In Canada, the auto industry has long been a delectable slice of the economic pie and, for union leaders, it has been a breeding ground in which to cut their teeth. The automotive sector’s past is a storied one of hard-fought contracts and tough negotiations.
So when the Great Recession hit in 2008, both sides of the bargaining table had to reach a deeper understanding than that provided in a collective agreement.
Since then, economic forecasters have noted the industry is on the rebound — and however slight that uptick may be, it has already begun to manifest in the employment relationship. Here’s a look at some of the trends related to the auto industry the editors of Canadian Labour Reporter (www.labour-reporter.com) covered in the last year.
Pattern bargaining task force
When the Canadian Auto Workers (CAW) merged with the Communications, Energy and Paperworkers to become Unifor, it didn’t take long for the new body to flex its muscle and attempt to grow the practice of patterning bargaining.
Earlier this year, Unifor announced a new task force devoted to pursuing a pattern bargaining model across the auto parts industry. Previously, the tactic has successfully been applied at the Big Three (Ford, General Motors and Chrysler).
Such a rubric would include standardizing provisions such as wages, recall rights and employment conditions across similar employers.
While the union toasts the pattern model as a bastion of standardization and consistency, legal labour experts are a bit more wary.
“Theoretically, there is more predictability,” said David Amyot, a labour lawyer on the automotive file at McTague Law Firm in Windsor, Ont.

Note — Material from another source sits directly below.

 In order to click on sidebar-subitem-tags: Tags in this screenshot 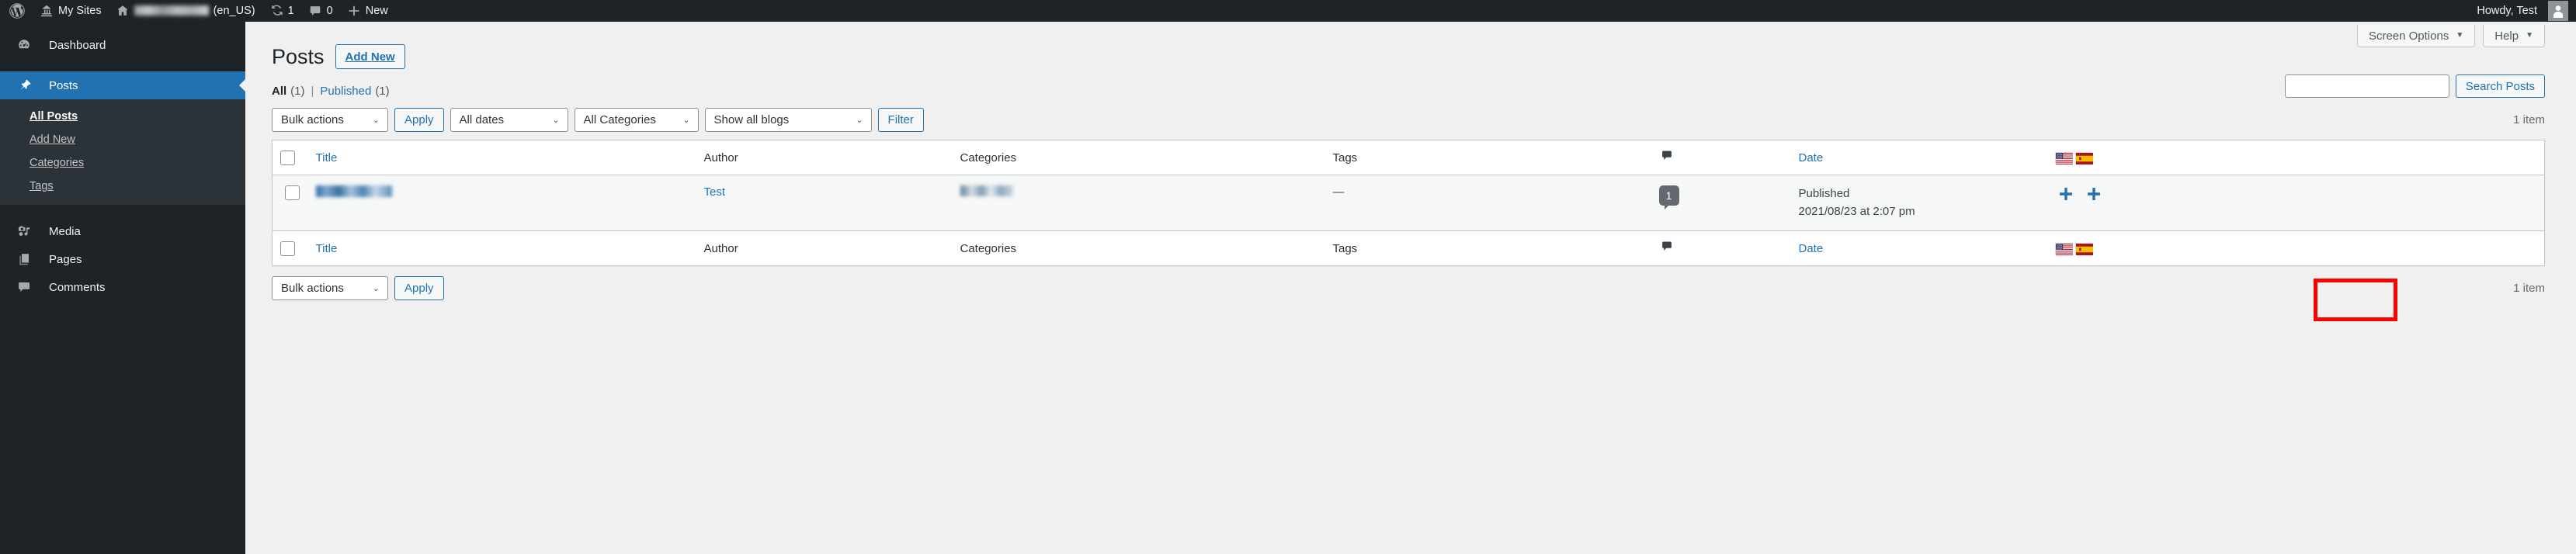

“But the reality is employers have their own unique set of circumstances, whether it be financial or employment, which pattern bargaining probably wouldn’t take into consideration as much as those employers would want it to.”
Though the auto parts industry may be a long way off from legislated pattern bargaining — akin to the industrial, commercial and institutional (ICI) construction contracts in Ontario — only time will tell if the auto parts industry will follow the lead of the Big Three when it comes to collective agreements.
Not only did the economic downturn affect dealings at the bargaining table, it has also affected investment and development. In the spring of 2014, Chrysler said it would go ahead with a major redevelopment — regardless of whether the Ontario and federal governments would provide financial assistance.
Then, the company abruptly withdrew its funding request for $700 million of the $3.6 billion it had planned to invest at two Ontario plants — one in Brampton and one in Windsor — after the issue became a political hot potato.
Now, the automaker is in the midst of a $2-billion investment at its assembly plant in Windsor — home of the minivan. The plant, which employs more than 4,500 workers, is in the midst of a 14-week shutdown and is scheduled to come back on line in late May. As of press time, Chrysler hadn’t revealed any investment plans for the plant in Brampton.
An investment of a different nature, again in Ontario, did not go as initially planned. For years, the Toyota plants in Woodstock and Cambridge have weathered certification drives: The International Association of Machinists and Aerospace Workers attempted and failed in 2008; the CAW was equally unsuccessful in 2009.
This past year saw Unifor step into the ring again, initially reporting it had 40 per cent of union cards signed — the number required for a certification vote. But the union put off the vote after the company said 7,500 bargaining unit employees would be eligible — almost 1,000 more than Unifor initially believed.
The latest numbers indicated Unifor had about 3,000 of the votes, union president Jerry Dias said at the time, saying he remained confident certification would happen.
Wage hikes at Ford, right-to-work laws in Michigan
South of the border, signs are pointing to a more fruitful labour relationship. At Ford, for instance, the company announced its intention to raise pay for new hires by US$19,000 a year, or 50 per cent.
The two-tier wage system, where a veteran autoworker would make more than his entry-level counterpart, had been agreed to by the United Auto Workers (UAW) when all automakers were taking a hit and before GM and Chrysler received federal bailouts from the United States government.
Ford said a two-tier wage system eased financial pressures and allowed the company to hire and invest in plants in recent years.
With the U.S. Labor Department reporting union membership as down slightly, Michigan has seen the sharpest drop — from 16.3 per cent in 2013 to 14.5 per cent in 2014. The decrease came in the first full year after the state enacted right-to-work laws.
With contracts between the UAW and Detroit automakers expiring at the end of this year, Michigan will be the place to watch for all stakeholders in the labour game.